* **Text section**:
French writing/directing duo Alexandre Bustillo and Julien Maury made big waves in the horror world in 2007 when they unleashed the visceral simplicity of Inside. Virtually a one-set movie, it was effectively two women and a load of sharp implements doing battle around a house.

Lean, mean and gore-soaked, Inside won acclaim from fans who placed it as a key part of what seemed like a wave of French horror that also included High Tension, Frontier(s) and the brutal philosophy of Martyrs. But, instead, the wave broke. All of the other directors involved went Stateside and turned to English-language films, while things seemed to go quiet for Bustillo and Maury.

And so to 2011, and Livid.

If Inside was the pair keeping things stripped-down, Livid is embracing a whole mess of horror cliches and looking to give them a fresh twist. It is a tactic that comes very close to success. But not quite.

Lucie (Chloe Coulloud) is a young woman trapped by circumstance in a dead-end French village. Her mother (a wordless cameo by Inside alum Beatrice Dalle) committed suicide eight months ago and her father and is bringing in his girlfriend to live with them. Her boyfriend William (Felix Moati) works with his father as a fisherman while his brother Ben (Jeremy Kapone) works for their mother in the local pub.

Records taken from a data source
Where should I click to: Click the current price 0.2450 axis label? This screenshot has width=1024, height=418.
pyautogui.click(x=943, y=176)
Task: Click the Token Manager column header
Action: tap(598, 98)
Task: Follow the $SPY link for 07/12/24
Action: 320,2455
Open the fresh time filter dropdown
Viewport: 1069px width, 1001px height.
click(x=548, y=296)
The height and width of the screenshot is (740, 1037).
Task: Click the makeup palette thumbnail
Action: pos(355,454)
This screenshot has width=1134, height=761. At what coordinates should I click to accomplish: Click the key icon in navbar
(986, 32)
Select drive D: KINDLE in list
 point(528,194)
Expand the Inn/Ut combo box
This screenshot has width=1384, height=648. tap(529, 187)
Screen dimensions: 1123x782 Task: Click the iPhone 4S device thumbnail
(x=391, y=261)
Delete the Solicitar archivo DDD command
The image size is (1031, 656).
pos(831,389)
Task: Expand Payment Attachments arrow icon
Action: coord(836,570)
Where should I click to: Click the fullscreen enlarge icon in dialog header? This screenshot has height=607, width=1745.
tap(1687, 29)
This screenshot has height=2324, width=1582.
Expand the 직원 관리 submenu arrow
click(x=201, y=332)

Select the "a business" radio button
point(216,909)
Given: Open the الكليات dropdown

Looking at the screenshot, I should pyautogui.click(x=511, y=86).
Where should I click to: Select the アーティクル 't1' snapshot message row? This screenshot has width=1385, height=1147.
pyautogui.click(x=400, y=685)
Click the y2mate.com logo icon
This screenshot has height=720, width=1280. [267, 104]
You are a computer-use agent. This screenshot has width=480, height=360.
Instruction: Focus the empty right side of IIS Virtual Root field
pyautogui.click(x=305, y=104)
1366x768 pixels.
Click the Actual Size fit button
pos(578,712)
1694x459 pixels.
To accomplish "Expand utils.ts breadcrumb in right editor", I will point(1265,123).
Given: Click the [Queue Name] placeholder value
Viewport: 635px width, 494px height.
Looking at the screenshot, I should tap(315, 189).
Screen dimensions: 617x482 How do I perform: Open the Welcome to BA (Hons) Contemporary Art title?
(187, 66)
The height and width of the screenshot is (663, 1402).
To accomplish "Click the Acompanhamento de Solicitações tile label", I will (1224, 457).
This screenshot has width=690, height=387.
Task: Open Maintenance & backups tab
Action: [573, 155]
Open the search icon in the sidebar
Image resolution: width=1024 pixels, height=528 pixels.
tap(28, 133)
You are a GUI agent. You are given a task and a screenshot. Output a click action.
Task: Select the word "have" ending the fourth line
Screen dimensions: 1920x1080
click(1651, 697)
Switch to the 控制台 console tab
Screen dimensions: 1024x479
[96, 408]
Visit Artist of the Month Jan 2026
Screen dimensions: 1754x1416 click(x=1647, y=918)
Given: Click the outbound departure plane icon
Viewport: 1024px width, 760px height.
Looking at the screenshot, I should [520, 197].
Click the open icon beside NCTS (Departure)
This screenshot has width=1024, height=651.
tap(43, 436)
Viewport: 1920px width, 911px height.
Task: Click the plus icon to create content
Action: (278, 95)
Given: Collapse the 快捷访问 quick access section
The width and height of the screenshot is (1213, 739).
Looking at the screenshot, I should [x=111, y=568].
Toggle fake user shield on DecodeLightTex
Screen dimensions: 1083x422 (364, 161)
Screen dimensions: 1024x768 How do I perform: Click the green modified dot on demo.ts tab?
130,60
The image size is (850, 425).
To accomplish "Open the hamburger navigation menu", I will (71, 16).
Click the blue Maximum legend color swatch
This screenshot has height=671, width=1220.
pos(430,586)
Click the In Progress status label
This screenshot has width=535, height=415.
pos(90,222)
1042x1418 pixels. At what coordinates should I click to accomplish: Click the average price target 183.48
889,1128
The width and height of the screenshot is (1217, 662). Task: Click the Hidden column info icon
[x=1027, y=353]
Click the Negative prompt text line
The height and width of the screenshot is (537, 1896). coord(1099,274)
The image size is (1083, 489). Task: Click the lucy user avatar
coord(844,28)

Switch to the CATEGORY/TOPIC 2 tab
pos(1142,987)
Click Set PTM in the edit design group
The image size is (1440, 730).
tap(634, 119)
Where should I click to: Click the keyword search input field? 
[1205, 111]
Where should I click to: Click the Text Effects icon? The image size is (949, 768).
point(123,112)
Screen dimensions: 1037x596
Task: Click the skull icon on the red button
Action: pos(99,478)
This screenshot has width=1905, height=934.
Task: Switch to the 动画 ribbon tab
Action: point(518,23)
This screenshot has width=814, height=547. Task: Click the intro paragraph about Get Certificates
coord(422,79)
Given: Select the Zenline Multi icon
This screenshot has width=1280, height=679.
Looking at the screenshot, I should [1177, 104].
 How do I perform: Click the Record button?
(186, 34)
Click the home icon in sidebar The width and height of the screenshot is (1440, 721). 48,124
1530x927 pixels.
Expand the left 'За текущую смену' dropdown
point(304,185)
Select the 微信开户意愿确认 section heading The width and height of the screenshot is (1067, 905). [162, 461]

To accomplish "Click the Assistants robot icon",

* **Work to be completed**:
Continue the Livid review from its last sentence, which introduces William and his brother Ben. The listing comes from a source separate from the Livid review.

* **Answer section**:
To try and break out, Lucie takes on a job as a caregiver for the elderly and is shown the ropes by experienced nurse Mrs. Wilson (Catherine Jacob). Amongst the patients is a comatose elderly woman in a gothic mansion rumoured to house some kind of treasure. Together with William and Ben, Lucie decides to break in that night – Hallowe’en night, naturally – to seek out the riches and maybe find a way to escape their collective bleak lives.

Livid is something of a love letter to horror movies. The set up of three young people creeping around a creaky old house on Hallowe’en is textbook stuff. It acknowledges its heritage, too. Ben and William’s bar is named the same as the one in An American Werewolf in London while the bed-ridden old lady is a former dance teacher who has a certificate…from the dance school in Suspiria. At one point, three children appear in Halloween III: Season of the Witch costumes which leads Ben to hum the Silver Shamrock jingle from that underrated film.

The objective is clearly to mix familiar elements up. Livid has a twist on the vampire mythos and creates a dark fairytale vibe throughout that throws up some striking visuals and almost poetic moments.

The pacing is perfect, too. The steady build-up works perfectly, with Coulloud’s Lucie becoming likeable and – more importantly – believable. The tension is subtle, but grows and grows. What IS going on in the house?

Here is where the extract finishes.